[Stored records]
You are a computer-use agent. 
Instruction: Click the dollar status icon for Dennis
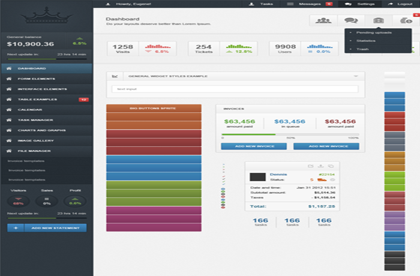pyautogui.click(x=312, y=180)
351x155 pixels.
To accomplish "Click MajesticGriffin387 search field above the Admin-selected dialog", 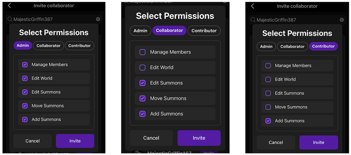I will 51,19.
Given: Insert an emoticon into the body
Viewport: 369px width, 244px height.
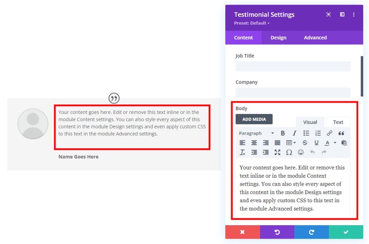Looking at the screenshot, I should coord(301,152).
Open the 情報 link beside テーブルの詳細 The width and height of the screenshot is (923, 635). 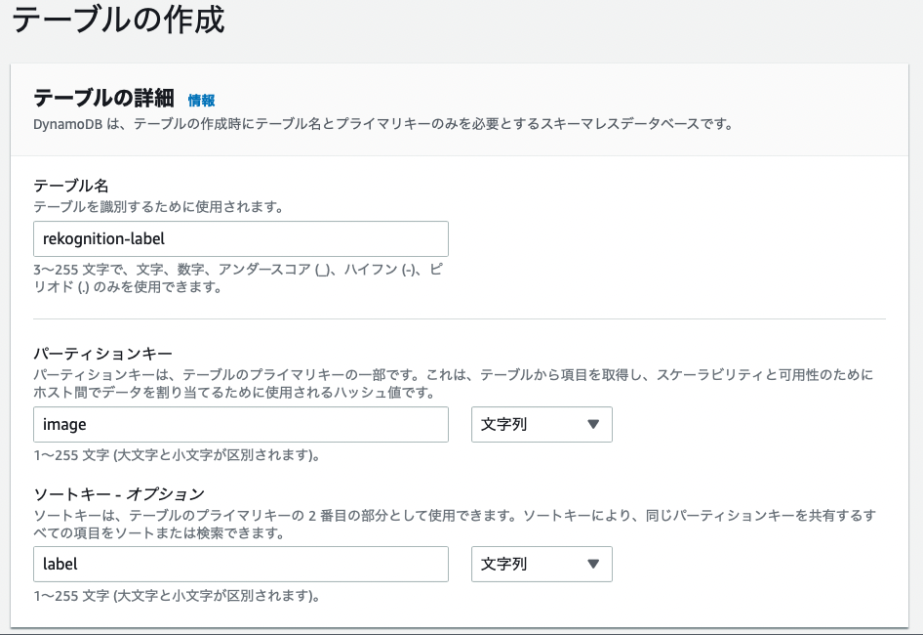click(x=201, y=101)
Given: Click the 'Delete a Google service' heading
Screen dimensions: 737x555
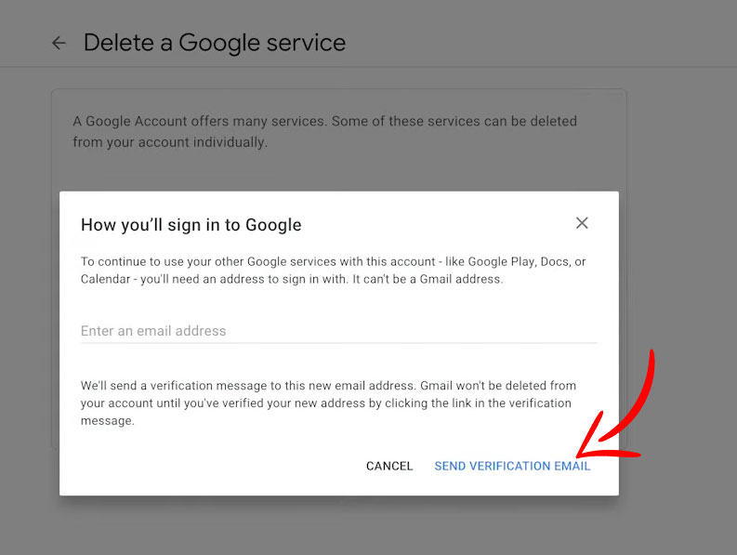Looking at the screenshot, I should pos(214,43).
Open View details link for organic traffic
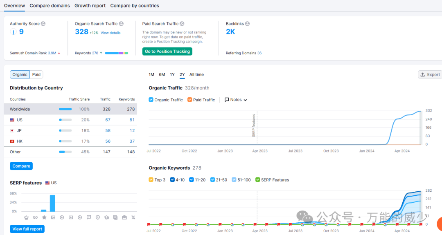This screenshot has height=235, width=442. [111, 33]
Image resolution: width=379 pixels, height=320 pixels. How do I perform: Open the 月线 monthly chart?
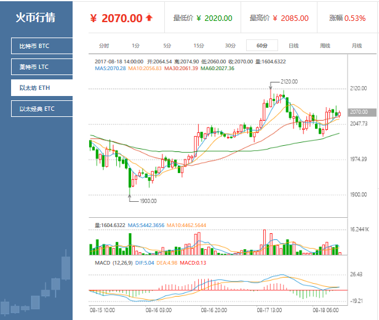tap(357, 46)
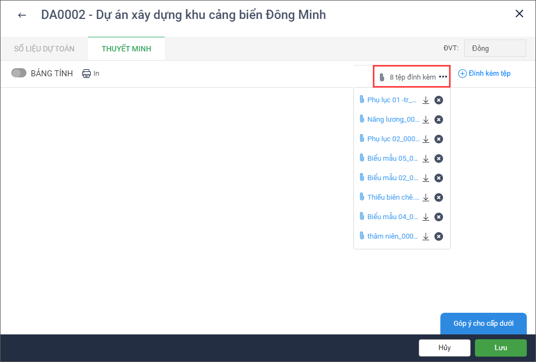Download the Phụ lục 02 file

pos(426,139)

**Problem to work on**
In your reply, please set down exactly the lines from the one containing "Open View details link for organic traffic" through the end of the records, with the pictures left out.

**Expected answer**
Open View details link for organic traffic
This screenshot has height=235, width=442. [111, 33]
Image resolution: width=379 pixels, height=320 pixels. How do I perform: Open the 月线 monthly chart?
tap(357, 46)
Download the Phụ lục 02 file

pos(426,139)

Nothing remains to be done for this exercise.